Microstructure and mechanical properties of H13 tool steel fabricated by high power laser powder bed fusion

A high power (>2 kW) laser powder bed fusion (HP-LPBF) additive manufacturing technology was used to fabricate H13 tool steel in this study. The influences of laser energy density ( E v ) on the microstructure and mechanical properties of the as-built H13 were studied. The results show that the relative density (RD) increases with the increasing E v , and nearly full dense samples (RD > 99.5%) can be obtained with E v above 40 J/mm 3 . The microstructure of the as-built H13 consists of prior austenite grains (PAGs), lath martensite and residual austenite. With the increase of Ev , microstructural features including the average width of PAGs, the average grain size of lath martensite, the content of residual austenite and the fraction of the high-angle grain boundaries (HAGBS) remain basically unchanged, whereas the dislocation density increases. Several V-rich and Cr-rich precipitates with diameters of 10–40 nm formed in the matrix as the result of the in-situ tempering effect during the HP-LPBF process.
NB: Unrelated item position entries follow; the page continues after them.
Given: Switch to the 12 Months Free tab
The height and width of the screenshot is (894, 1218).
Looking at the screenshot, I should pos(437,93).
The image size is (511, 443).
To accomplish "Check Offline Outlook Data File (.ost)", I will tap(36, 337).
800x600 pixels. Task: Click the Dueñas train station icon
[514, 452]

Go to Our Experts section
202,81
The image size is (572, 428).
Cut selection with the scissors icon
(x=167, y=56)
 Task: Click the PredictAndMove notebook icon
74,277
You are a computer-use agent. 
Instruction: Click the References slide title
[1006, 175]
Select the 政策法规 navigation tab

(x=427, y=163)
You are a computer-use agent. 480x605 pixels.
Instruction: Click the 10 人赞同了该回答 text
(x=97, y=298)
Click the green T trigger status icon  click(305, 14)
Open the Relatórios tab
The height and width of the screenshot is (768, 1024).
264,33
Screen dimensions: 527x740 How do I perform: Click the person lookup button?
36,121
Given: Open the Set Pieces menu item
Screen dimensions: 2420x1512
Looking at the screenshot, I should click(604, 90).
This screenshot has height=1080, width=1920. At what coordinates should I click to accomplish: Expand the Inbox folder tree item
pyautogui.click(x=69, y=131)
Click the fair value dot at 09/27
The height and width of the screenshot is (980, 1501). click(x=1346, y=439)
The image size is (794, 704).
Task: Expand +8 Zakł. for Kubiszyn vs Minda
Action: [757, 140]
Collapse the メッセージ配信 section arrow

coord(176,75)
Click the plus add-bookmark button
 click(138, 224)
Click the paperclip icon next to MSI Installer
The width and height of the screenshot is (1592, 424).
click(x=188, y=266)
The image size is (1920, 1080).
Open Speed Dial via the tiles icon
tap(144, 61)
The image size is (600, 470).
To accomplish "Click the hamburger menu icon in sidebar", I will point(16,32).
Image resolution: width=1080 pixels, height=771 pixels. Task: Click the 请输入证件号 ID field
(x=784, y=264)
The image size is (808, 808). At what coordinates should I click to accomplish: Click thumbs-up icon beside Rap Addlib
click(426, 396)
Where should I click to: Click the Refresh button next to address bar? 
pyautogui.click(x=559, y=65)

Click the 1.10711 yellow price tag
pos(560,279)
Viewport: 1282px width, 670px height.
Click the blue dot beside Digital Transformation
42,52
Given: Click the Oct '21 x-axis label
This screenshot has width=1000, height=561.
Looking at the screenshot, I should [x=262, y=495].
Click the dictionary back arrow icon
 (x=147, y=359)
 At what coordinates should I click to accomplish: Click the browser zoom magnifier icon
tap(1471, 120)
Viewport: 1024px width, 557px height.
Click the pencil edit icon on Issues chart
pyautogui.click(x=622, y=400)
The in-situ tempering effect is stronger at higher Ev . As the Ev increases from 47.6 J/mm 3 to 100 J/mm 3 , the build rate and elongation (El) of the as-built H13 decrease, whereas the ultimate tensile strength (UTS) and yield strength tensile (YS) improve continuously. The sample built at 100 J/mm 3 achieves excellent YS (1540 ± 25 MPa) and good UTS (1920 ± 30 MPa) and El (3.1 ± 0.6%) in comparison with the H13 fabricated by the conventional LPBF using low-power laser (500 W). Meanwhile, the build rate (40 mm 3 /s) is about 8–40 times higher than that of the conventional LPBF. The excellent mechanical property of the HP-LPBF H13 is mainly attributed to dislocation strengthening and precipitation strengthening, followed by grain boundary strengthening. The present study provides a potential way to realize the additive manufacturing of high strength H13 tool steel products with a high build rate.